— Task statement —
From the data below, copy exactly the lines that lie between the one holding "Viewport: 587px width, 540px" and the one holding "Click the Create", including both, and nothing more.

— Supplied material —
◇ ◇ ◇ ◇ ◇ ◇ ◇
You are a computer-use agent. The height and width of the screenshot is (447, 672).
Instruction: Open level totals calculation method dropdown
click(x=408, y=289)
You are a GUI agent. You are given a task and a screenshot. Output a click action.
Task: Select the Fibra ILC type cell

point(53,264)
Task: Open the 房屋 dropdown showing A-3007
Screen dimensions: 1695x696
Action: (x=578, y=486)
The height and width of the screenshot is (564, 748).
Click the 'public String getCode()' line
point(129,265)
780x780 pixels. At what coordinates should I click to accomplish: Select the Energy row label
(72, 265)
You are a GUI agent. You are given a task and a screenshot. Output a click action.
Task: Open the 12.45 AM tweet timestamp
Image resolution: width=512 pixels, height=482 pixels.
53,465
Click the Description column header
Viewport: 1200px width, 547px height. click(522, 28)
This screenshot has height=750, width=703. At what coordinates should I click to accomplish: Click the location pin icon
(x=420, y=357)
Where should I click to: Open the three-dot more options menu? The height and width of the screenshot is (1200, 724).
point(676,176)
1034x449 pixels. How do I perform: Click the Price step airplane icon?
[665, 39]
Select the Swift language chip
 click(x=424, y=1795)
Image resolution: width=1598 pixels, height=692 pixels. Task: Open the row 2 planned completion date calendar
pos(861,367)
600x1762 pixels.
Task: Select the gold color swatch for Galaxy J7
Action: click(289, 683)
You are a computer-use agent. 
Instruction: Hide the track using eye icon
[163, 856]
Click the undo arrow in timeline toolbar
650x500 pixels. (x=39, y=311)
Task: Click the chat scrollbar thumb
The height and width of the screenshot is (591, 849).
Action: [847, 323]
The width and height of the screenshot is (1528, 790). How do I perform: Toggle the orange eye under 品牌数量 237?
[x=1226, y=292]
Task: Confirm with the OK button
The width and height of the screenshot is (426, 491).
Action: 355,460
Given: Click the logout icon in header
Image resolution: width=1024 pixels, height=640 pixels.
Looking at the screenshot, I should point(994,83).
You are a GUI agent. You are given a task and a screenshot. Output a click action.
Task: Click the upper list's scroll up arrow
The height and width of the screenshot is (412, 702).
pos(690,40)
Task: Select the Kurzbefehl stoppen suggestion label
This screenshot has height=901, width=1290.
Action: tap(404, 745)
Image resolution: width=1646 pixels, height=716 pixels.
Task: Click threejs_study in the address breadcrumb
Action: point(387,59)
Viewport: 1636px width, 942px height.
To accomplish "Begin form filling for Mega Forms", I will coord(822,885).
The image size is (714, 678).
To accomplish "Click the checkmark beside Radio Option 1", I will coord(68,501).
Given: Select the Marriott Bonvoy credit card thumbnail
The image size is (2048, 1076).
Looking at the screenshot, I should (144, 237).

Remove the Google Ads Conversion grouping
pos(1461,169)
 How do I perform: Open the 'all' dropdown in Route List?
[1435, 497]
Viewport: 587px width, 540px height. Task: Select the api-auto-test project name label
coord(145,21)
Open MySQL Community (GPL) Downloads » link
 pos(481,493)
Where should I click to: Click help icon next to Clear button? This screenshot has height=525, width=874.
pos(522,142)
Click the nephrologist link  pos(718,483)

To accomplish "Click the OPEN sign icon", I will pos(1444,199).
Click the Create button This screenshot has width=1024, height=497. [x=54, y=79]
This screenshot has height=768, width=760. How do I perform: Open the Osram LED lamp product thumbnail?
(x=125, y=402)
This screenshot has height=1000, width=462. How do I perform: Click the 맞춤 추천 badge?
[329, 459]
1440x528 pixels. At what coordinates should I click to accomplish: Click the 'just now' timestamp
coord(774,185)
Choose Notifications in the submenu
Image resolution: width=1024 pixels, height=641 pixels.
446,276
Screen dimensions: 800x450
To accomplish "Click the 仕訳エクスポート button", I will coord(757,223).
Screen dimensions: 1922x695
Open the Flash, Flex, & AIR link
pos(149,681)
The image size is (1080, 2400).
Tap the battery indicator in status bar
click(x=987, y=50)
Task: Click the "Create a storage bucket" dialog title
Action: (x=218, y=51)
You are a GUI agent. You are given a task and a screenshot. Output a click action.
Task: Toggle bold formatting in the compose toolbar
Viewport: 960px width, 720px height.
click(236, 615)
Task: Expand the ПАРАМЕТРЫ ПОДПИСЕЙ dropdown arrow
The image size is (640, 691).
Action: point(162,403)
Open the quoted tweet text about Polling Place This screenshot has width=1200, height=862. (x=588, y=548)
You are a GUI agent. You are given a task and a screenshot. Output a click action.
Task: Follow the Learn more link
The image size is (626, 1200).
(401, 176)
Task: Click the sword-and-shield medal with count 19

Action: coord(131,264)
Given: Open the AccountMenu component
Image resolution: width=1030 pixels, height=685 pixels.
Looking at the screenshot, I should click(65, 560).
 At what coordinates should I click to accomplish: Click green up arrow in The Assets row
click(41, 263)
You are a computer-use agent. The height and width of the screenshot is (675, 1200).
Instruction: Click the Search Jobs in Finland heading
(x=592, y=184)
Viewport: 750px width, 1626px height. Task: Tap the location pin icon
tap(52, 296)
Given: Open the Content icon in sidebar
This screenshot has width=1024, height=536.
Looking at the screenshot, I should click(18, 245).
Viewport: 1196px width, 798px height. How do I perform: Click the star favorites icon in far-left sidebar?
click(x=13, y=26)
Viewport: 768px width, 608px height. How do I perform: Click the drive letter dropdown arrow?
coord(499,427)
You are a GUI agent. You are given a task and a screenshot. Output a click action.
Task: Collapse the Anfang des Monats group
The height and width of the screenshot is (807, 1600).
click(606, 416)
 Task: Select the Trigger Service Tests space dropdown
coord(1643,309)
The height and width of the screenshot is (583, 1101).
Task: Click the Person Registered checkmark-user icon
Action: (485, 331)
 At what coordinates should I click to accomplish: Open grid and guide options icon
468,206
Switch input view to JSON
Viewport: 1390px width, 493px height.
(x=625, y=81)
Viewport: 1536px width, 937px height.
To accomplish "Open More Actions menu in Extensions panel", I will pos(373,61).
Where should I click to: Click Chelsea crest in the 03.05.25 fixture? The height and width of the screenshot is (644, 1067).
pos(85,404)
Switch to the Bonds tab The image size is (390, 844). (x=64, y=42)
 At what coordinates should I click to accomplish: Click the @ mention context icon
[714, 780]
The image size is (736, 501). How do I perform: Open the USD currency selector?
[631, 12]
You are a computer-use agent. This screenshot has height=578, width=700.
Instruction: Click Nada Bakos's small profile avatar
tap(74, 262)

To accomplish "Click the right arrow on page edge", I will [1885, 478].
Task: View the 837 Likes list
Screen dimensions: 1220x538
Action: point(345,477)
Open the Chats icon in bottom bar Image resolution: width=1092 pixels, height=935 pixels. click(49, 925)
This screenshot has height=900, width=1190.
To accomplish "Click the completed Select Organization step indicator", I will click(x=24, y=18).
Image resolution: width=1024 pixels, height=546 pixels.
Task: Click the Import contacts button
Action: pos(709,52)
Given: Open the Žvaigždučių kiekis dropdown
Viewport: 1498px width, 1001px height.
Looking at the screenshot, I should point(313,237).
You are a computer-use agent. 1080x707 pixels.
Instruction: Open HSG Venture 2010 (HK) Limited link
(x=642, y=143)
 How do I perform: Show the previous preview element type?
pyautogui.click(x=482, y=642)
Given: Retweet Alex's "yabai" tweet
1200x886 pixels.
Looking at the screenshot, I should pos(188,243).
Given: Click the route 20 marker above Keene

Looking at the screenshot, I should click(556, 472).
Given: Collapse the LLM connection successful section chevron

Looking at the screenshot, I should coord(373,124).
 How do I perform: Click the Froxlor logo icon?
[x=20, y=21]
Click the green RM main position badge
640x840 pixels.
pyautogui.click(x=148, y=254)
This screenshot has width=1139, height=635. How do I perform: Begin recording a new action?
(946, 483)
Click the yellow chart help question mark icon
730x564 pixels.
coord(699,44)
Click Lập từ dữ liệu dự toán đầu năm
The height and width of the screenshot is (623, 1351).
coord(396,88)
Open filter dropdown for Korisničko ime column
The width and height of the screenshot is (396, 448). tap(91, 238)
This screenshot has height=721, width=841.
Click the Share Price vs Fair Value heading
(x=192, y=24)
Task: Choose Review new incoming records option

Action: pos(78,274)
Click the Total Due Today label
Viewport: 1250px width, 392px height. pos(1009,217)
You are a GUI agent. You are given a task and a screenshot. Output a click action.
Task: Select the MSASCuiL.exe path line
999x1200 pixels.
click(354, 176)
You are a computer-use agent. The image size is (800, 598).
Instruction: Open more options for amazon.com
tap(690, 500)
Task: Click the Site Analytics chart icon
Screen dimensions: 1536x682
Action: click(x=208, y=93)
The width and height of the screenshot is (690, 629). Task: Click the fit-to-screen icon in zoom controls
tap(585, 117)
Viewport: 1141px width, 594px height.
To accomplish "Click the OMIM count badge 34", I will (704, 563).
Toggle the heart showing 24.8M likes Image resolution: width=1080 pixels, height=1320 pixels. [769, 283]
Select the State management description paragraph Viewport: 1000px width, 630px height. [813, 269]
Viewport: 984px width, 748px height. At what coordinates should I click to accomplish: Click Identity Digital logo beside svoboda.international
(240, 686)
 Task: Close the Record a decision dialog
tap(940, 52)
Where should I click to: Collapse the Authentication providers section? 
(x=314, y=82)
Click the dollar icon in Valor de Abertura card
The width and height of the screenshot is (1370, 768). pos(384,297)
◇ ◇ ◇ ◇ ◇ ◇ ◇
— Task solution —
Viewport: 587px width, 540px height. Task: Select the api-auto-test project name label
coord(145,21)
Open MySQL Community (GPL) Downloads » link
 pos(481,493)
Where should I click to: Click help icon next to Clear button? This screenshot has height=525, width=874.
pos(522,142)
Click the nephrologist link  pos(718,483)

To accomplish "Click the OPEN sign icon", I will pos(1444,199).
Click the Create button This screenshot has width=1024, height=497. [x=54, y=79]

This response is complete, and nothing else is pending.